Question

1. Find the 40th term of the sequence 2, -12, 72, ...
2. What is the sum of the first 30 terms of the series 9, 3, 1, ...?

Answer 1

40th term? That's a REALLY big number...

Answer 2

You need to know the formula for geometric sequence with this one. Do you know it?

Answer 3

It is\[a _{n}=a _{1}(r)^{n-1}\]where n is the term number you are looking for (here it's 40), a1 is the first number in the series (here it's 2), and r is the common ratio (here it's what you are doing to each number to get to the next one. Here we are multiplying each term by -6. Check it to make sure you understand.). Then fill in what you know!

Answer 4

Can you do this or do you need assistance?

Answer 5

DDCamp is right...it's a HUGE number.

Answer 6

Actually, no I take that back, it's incredibly SMALL!!!! Cuz it's negative!

Answer 7

is it -4.456^30???

Answer 8

Yes, it is! did you know that already or did the formula help?

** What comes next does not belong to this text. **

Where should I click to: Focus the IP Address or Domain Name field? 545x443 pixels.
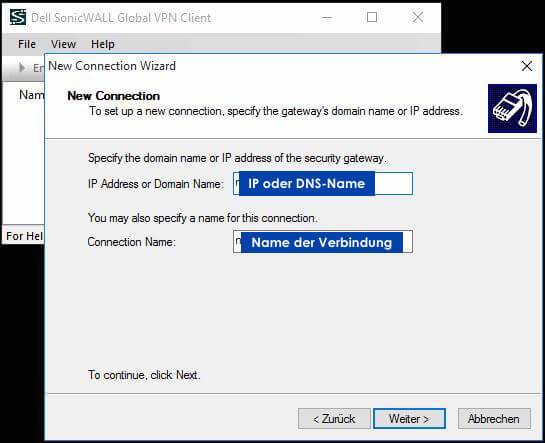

Jw.

Answer 9

What about the next one, the sum of the geometric series?

Answer 10

The formula really helped! Could you possibly help me with the second one? I'm really stuck on that one.

Answer 11

So i got the sequence is dividing by 3 each term, and now I'm just really confused.

Answer 12

Looking right now, ok?\[S _{n}=\frac{ a _{1}(1-r ^{n}) }{ 1-r }\]The same thing applies here but with a different formula. n is the number of terms (here it's 30), a1 is the first term in the series (here it's 9), and r is the ratio or what do you do to the second number to get it to the first (just like what do you do to the third to get it to the second). Here this one is a bit tricky, because in order to get from a 3 to a 9, you have to divide by something. That's the tricky part. You have to divide 3 by 1/3. When you do that, you get 9. So r here is 1/3. Fill in your equation now and see what comes out! And hope it's right the way I told you to dot it! lol

Answer 13

So would it be 536870912/7625597484987? or 0.000007.....???

Answer 14

It would be very large becasue you are dividing by 1/3 which is actually multiplying by 3 when you flip the fraction and change the division sign to a multiplication sign. Its huge.

Answer 15

Ok, so Im stuck again! haha I'm not sure what I did wrong! lol

Answer 16

Now I'm stuck, too. Lol. Seriously! Maybe I'm misremembering my formula! Let me look into it. Just a sec.

Answer 17

so.... what's the "common ratio" or the multiplier from term to term?

Answer 18

divide by 3?

Answer 19

hmm is supposed to be a multiplier ...... no quite is not 1/3 if that's what you meant

Answer 20

OMG I'm so dumb! I'm trying to find out why my number seems so strange but I am supposed to be looking for the sum of the terms and instead I was trying to find out the 30th term. Ok, duh, here's what you do. \[S _{n}=\frac{ a _{1}(1-r ^{2}) }{ 1-r }\]Filling in our info we get\[S _{n}=\frac{ 9(1-\frac{ 1 }{ 3 }^{2}) }{ 1-\frac{ 1 }{ 3 } }\]When you take 1/3 to the 30th power you get .000000000000004586. Seriously. So when you subtract that from 1 you will get 1. So then you multiply that 1 by the 9 to get\[S _{n}=\frac{ 9 }{ 1-\frac{ 1 }{ 3 } }\]Do the math and get 27/2, which is 13.5

Answer 21

Ahh thank you so much!!!

Answer 22

You're very welcome!